The Outsider

 

Source : Deleuze par Jean-Clet Martin, éditions de l’Éclat, collection Ceci n’est pas un livre, relecture en cours.

Alors que tout nous donnait le sentiment qu’il n’existait qu’un chemin pour nouer l’intrigue et relier le point A au point B, nous découvrons le détour par des cabarets ou des impasses qui nous en éloignent. Mais, parfois, une ouverture nous fournit un nouveau chemin qui n’était pas visible, que nous ressentions seulement de façon visuelle.

Dans ce labyrinthe, nous sommes obligés de suivre des couloirs et des détours, en devinant qu’il doit y avoir un passage quelque part pour réduire la distance, joindre l’entrée et la sortie (la première, comme dans une foire, est souvent très proche de la seconde, mais sans que nous puissions l’apercevoir. Par deux points passe donc une multiplicité de chemins. Est-il possible de trouver le plus court ? Il doit y avoir un stratagème quelque part, un cas poreux, une espèce de corde. Le drame surgit au moment précis où la pensée se trouve devant ce cas épuisant, devant une ouverture de ce genre, apparemment impraticable, extra ontologique, tout en nous invitant à nous y aventurer, à visualiser les chemins possibles.

Comme si toute vie n’était qu’une multiplication, un angle. Et c’est bien ce qui advient dans la nouvelle de Lovecraft, L’Abîme du temps : un même personnage retrouve un grimoire d’un autre temps, distant de millions d’années. Il comprend soudain qu’il a lui-même écrit ce livre dans une durée révolue, dans une langue antédiluvienne qu’il reconnaît à peine, éprouvant ainsi sur le plan du rêve la relativité du temps formulée par Einstein.
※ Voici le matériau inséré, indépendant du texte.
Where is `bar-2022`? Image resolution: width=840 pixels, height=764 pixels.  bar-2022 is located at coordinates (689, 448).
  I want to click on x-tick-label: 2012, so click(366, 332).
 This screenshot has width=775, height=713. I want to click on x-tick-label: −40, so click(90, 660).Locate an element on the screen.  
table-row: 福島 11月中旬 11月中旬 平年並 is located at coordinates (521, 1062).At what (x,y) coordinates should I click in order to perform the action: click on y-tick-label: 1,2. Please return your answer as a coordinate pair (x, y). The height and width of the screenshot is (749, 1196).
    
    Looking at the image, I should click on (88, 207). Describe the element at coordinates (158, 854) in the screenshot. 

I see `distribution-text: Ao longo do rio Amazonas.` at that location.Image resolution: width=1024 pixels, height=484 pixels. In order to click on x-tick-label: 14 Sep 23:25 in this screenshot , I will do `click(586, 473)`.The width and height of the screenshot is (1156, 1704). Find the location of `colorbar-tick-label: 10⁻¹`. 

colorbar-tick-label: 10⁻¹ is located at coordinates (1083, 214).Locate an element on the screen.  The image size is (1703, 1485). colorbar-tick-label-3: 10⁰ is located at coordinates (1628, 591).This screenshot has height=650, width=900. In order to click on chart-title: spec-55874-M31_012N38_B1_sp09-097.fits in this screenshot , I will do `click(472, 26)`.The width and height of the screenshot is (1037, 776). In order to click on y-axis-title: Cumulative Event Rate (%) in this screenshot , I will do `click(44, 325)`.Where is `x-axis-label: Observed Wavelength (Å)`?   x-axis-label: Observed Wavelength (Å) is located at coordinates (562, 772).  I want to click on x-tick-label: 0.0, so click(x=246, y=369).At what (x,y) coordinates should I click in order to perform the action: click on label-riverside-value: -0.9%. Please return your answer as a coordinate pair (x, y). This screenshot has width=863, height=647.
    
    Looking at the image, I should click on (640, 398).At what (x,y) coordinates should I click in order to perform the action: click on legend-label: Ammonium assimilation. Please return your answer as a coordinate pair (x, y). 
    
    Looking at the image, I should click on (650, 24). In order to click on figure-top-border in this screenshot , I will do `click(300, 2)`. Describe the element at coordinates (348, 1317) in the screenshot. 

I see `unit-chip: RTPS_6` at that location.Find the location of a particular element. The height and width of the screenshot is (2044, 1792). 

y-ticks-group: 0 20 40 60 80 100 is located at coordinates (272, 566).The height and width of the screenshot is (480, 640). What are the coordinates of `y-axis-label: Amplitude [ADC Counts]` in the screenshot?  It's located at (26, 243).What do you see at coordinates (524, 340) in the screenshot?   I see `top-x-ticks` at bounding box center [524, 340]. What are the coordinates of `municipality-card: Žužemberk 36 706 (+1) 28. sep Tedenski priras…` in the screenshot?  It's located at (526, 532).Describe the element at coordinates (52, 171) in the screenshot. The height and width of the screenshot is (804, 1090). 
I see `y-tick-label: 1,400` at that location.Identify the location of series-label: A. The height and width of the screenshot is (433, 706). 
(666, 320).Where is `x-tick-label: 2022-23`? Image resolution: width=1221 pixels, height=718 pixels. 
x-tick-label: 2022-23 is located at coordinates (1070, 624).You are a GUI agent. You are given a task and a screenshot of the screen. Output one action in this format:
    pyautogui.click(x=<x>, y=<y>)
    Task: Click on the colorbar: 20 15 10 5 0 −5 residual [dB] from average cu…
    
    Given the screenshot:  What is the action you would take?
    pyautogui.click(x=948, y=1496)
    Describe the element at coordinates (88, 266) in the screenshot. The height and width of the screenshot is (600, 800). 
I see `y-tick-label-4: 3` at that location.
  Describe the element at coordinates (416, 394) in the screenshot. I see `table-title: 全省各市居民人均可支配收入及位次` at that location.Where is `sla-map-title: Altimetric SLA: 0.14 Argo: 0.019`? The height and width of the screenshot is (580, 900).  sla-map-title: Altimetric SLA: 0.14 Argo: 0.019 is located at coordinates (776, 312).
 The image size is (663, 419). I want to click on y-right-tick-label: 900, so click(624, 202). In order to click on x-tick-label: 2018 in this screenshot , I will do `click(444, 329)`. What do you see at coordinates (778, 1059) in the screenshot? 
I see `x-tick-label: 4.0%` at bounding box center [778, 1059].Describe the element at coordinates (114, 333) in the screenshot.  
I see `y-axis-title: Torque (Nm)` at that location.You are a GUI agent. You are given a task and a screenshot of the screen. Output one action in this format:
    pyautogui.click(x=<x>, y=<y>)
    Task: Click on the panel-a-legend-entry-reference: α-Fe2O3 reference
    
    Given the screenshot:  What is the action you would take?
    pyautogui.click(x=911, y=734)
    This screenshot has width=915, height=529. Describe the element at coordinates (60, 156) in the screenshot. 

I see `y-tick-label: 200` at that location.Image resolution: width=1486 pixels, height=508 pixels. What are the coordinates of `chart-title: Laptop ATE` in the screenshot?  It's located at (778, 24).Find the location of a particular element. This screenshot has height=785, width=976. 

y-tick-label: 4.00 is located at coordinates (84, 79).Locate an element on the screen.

Le drame survient quand nous nous découvrons dans un univers parallèle : comme Wakefield, nous hésitons à franchir le pas, tout en étant attiré vers ce dehors, ce hors-là. Au lieu de longer les méandres de l’espace qui séparent les points, on peut rêver à un passage secret, mais dont la fente ouvre à des temps multiples, à des chemins concurrents qui rapprochent des durées incommensurables.